Very early on in Apple’s takeoff Woz got sick and had an accident (in his own plane I believe) and so kind of wandered off thru circumstance.
But both these guys were very unconventional and had too many interests to be consumed solely with their original computer companies. He wasn’t pushed out by Jobs. (And incidentally Apple declined when Jobs was kicked out by the suits, then Apple revived when Jobs returned a decade later and added in all that his NeXT venture had developed.) Allen has funded all kinds of things, including the Human Brain Map.

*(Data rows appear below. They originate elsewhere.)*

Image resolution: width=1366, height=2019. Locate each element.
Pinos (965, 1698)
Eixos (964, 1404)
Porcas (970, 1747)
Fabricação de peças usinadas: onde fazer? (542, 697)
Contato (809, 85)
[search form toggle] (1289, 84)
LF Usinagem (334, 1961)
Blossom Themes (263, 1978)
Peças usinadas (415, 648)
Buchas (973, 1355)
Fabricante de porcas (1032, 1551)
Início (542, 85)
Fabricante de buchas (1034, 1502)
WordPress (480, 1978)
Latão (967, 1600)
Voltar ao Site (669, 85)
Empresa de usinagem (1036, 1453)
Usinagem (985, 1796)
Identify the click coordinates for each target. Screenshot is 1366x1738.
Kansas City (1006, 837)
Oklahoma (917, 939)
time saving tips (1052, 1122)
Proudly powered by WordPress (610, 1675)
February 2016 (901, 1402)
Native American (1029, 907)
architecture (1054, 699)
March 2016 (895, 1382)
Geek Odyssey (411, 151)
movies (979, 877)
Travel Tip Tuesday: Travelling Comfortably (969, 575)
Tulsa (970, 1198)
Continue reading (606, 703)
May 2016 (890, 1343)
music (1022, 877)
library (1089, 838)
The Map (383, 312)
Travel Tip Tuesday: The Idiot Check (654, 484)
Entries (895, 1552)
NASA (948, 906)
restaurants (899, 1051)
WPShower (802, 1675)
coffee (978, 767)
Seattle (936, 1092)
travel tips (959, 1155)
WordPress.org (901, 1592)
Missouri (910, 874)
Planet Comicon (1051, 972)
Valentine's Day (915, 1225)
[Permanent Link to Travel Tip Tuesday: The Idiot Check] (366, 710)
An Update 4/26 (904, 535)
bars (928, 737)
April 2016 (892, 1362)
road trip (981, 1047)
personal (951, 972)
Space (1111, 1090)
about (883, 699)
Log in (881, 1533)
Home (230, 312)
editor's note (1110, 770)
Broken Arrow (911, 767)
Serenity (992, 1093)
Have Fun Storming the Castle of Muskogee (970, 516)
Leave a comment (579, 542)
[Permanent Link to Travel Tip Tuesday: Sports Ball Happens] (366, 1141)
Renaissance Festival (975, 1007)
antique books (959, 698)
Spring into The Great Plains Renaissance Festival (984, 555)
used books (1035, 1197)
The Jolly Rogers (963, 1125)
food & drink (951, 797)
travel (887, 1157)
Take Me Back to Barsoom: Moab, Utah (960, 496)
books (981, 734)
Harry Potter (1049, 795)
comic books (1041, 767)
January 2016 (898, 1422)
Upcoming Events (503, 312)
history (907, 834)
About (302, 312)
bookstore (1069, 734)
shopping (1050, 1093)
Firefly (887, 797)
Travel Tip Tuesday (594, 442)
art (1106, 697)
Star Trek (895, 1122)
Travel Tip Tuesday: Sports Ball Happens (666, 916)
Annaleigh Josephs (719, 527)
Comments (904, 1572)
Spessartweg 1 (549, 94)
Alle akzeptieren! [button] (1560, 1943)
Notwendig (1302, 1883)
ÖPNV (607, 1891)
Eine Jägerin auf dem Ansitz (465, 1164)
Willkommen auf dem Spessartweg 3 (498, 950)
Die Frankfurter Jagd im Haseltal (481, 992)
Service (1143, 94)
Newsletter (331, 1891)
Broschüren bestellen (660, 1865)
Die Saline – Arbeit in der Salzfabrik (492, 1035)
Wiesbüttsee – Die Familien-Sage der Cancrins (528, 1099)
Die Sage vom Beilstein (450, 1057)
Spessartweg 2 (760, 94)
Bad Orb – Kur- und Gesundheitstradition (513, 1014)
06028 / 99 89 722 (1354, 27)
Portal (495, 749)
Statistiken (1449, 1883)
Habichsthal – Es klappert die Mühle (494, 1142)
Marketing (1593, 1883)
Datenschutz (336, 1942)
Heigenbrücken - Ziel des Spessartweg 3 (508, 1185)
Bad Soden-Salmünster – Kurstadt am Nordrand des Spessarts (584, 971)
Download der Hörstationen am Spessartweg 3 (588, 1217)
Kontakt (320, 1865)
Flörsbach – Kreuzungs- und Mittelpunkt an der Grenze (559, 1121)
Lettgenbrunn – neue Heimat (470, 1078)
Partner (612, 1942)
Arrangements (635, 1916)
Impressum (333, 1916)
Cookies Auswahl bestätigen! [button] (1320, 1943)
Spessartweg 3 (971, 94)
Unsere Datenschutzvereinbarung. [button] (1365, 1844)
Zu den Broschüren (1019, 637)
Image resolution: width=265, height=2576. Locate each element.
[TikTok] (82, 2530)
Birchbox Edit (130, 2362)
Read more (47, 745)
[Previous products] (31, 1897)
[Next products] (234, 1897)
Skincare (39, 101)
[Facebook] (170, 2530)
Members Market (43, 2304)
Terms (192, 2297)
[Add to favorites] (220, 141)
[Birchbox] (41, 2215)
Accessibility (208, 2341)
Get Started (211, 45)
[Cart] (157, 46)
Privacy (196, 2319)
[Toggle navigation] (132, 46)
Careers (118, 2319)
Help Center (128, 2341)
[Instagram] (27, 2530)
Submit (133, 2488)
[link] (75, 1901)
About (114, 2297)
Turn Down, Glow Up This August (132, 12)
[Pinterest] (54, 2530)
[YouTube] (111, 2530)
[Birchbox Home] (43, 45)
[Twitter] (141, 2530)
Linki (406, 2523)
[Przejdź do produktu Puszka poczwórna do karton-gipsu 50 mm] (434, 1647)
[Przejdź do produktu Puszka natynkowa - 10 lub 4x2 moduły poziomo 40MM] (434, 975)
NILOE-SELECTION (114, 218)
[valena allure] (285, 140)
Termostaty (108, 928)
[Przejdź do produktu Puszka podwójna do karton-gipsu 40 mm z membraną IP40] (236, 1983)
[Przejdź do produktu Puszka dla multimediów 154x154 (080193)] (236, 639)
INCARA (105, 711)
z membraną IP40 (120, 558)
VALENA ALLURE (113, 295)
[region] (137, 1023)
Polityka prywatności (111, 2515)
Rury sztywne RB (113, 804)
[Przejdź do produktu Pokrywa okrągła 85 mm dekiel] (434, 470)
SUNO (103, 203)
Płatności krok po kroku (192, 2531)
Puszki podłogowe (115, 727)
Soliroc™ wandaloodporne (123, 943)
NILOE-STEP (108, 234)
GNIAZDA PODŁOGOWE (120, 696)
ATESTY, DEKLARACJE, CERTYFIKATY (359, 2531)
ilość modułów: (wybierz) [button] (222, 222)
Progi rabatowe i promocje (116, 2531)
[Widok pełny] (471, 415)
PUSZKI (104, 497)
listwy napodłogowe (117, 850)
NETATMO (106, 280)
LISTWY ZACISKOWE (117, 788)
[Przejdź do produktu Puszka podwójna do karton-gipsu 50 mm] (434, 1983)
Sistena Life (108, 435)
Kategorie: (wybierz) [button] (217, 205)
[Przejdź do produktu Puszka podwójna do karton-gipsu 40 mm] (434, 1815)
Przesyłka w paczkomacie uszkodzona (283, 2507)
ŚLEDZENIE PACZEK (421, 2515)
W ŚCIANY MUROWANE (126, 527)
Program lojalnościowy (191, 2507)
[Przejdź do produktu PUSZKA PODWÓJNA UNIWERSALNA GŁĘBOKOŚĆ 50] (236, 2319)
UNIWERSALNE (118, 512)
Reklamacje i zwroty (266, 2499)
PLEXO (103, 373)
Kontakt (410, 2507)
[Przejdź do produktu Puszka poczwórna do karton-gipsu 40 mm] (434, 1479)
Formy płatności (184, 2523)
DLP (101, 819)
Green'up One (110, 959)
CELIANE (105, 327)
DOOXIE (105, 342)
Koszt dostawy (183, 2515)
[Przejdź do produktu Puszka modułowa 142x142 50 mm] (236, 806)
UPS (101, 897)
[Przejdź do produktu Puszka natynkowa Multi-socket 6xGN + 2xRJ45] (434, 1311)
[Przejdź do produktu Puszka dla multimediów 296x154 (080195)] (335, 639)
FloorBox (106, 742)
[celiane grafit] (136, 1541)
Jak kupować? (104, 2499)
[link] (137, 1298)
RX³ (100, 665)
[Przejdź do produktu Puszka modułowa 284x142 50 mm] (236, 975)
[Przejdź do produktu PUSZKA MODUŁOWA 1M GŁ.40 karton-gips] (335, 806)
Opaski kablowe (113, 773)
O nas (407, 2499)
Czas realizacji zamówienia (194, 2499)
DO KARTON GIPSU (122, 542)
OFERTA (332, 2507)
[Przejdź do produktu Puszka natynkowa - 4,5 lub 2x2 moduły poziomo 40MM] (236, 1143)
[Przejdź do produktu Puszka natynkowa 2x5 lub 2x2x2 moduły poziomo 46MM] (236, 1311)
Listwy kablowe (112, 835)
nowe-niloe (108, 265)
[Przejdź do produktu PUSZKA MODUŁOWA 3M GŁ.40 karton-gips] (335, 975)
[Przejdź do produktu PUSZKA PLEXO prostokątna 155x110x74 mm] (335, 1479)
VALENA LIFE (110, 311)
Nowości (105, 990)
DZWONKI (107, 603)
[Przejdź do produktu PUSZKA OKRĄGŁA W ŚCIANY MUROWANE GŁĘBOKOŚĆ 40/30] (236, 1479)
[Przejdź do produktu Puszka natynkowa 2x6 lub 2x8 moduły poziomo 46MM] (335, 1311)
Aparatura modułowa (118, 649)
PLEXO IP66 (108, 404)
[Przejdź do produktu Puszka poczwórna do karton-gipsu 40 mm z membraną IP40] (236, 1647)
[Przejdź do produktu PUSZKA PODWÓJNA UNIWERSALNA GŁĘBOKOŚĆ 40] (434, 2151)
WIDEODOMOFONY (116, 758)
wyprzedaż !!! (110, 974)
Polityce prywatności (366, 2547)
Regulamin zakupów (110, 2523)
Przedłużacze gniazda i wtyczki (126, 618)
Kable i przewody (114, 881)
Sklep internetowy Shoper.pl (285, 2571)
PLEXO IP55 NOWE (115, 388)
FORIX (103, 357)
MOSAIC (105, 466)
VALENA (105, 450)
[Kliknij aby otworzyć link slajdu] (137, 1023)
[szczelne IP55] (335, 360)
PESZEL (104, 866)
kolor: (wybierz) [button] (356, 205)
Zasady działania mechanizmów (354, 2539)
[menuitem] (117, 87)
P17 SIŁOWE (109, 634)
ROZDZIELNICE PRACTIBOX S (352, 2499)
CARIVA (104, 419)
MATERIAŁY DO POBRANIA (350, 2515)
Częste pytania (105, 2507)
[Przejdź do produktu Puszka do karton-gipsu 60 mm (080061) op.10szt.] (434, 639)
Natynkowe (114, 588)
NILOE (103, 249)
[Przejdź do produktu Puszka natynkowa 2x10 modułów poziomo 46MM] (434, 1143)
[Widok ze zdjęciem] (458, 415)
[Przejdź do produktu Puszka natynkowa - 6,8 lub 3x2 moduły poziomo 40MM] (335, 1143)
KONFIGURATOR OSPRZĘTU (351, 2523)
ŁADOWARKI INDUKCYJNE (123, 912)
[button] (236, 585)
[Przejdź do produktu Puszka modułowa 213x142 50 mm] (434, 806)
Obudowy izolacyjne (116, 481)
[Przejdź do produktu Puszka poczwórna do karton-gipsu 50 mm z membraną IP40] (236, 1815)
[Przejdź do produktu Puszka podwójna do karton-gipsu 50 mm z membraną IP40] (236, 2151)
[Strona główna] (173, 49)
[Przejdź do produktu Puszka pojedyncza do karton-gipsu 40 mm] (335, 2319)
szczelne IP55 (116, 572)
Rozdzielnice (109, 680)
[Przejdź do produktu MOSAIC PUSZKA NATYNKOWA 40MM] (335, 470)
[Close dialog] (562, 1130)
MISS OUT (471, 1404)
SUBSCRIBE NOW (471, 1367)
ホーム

But Bill Gates has partly redeemed himself by his world health foundation, and also his approach to giving his wealth away. Another interesting comparison between the two is that they both gave Commencement addresses to universities in the same year, 2005 I think. I don’t have the Gate’s one because it was all worthy motherhood statements about diligence, working hard for your dream blah, blah. But here is Job’s address to Stanford. Of course, he lived in Palo Alto but didn’t go to Stanford and dropped out of whatever minor college he went to. It won’t turn you into a fanboi (whatever that is) but it is a truly inspiring speech.
(news-service.stanford.edu/news/2005/june15/jobs-061505.html)
@michael, thats the whole POINT. Woz and Allan are real people. they are only written out by the follow-steve brigade (and follow gates respectively). The investors don’t actually care nearly as much about Jobs as people think: there might be price-shocks, but the year-on-year value of Apple is about a company, not a person, and the non-history of the other people who helped build these empires is striking.
Woz is still on book as an apple employee. I don’t want to imply he ‘left’ apple or ‘argued’ with steve, but I do believe he’s not held to be a sellable asset for positioning apple right now, or in the recent past, or forseeable future.
http://www.apple.com/legal/trademark/copyright.html details a contact at Apple for product placement. I am led to believe that they pursue this aggressively, as a marketing strategy, but as in-kind more than money. I don’t think people in the movie industry want to use Dell, so an in-kind offer in return for logo placement wouldn’t work as well for them.